Top positive review
9 of 9 people found this helpful
Highly recommended for analytical NFL fans
on August 28, 2006
Like its sister publication `Baseball Prospectus', this book is stuffed with information. `Standard football statistics are heavily context dependent - the down, distance, the location on the field, the time remaining - all of these elements influence both the goal of the play and its outcome.' The Football Prospectus team strives to improve conventional football statistics by `filtering out context-dependent effects' with mathematical formulas to best anticipate the results of the coming season. The authors claim to have predicted more playoff teams over the last two seasons than any other major football medium.

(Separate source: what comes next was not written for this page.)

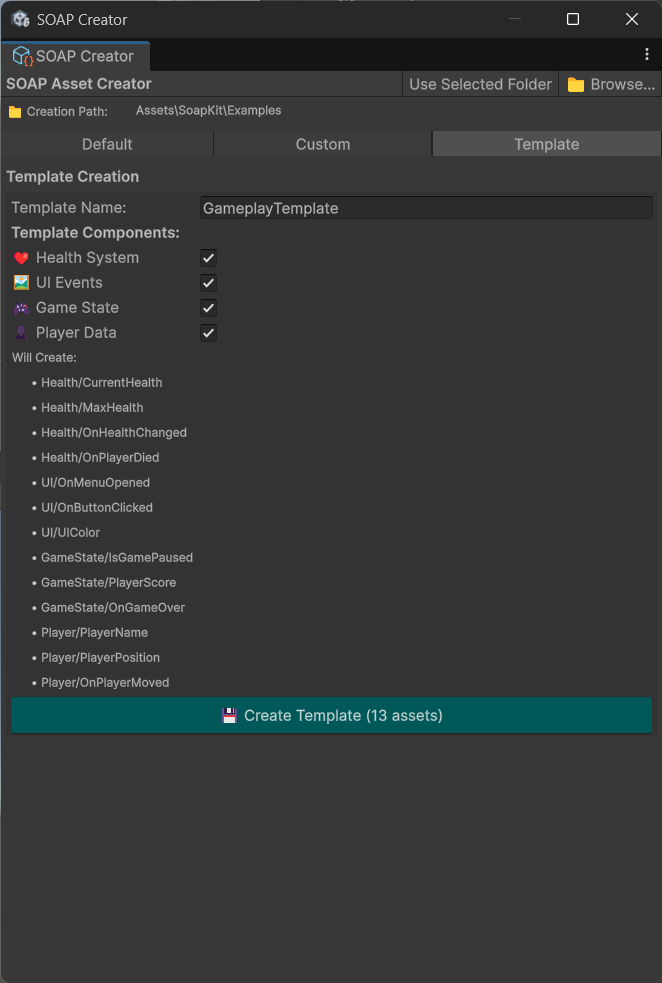The height and width of the screenshot is (983, 662).
Task: Click the Use Selected Folder button
Action: tap(480, 84)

`Defense-Adjusted Value Over Average' (DVOA) is the primary criterion - this compares specific plays, players and teams to the league average. Top players have DVOAs near 30% - Peyton Manning had a 41.7% DVOA in 2005 while Brett Favre's was 1.8%. DVOA skews negative for better defenses, so top defenses like the 2005 Bears approach a -30% DVOA. The authors also use 'Defensive-Adjusted Points Above Replacement' (DPAR) to measure a player's impact for an entire season. For example, if a player dominates in his first few games but then suffers a season ending injury, he is of little overall value to his team that season. Accordingly, he will have a high DVOA but a low DPAR. The introduction offers simple explanations of the complex statistical analysis, but the book can also be enjoyed without studying the authors' methodology.
The first half of the book contains an informative and entertaining write-up for each NFL franchise. These capsules are often supplemented with short essays like `Do NFL Teams Get Jet Lag' for the Oakland Raiders and `How Impressive are Adam Vinateri's Clutch Field Goals' for the New England Patriots. Each team's entry further lists statistics and analysis of the 2005 schedule, five-year trends, strategic tendencies, and rankings at all positions.
The book's second half includes expanded capsules for all individual quarterbacks, running backs, wide receivers, tight ends and kickers. Each capsule lists both statistics for the past three years and a projection for 2006.
The last few pages show top 200 player rankings for Fantasy Football, my only resource for my low-intensity preparation for FF 2006. While the few grammatical and spelling errors are unfortunate, consideration must be given to the timeliness of the information and accompanying rush to printing. This book is an outstanding preseason resource and I plan to reference it often during the coming season. Very highly recommended for any NFL fan looking for more than the standard cliches from the major media outlets.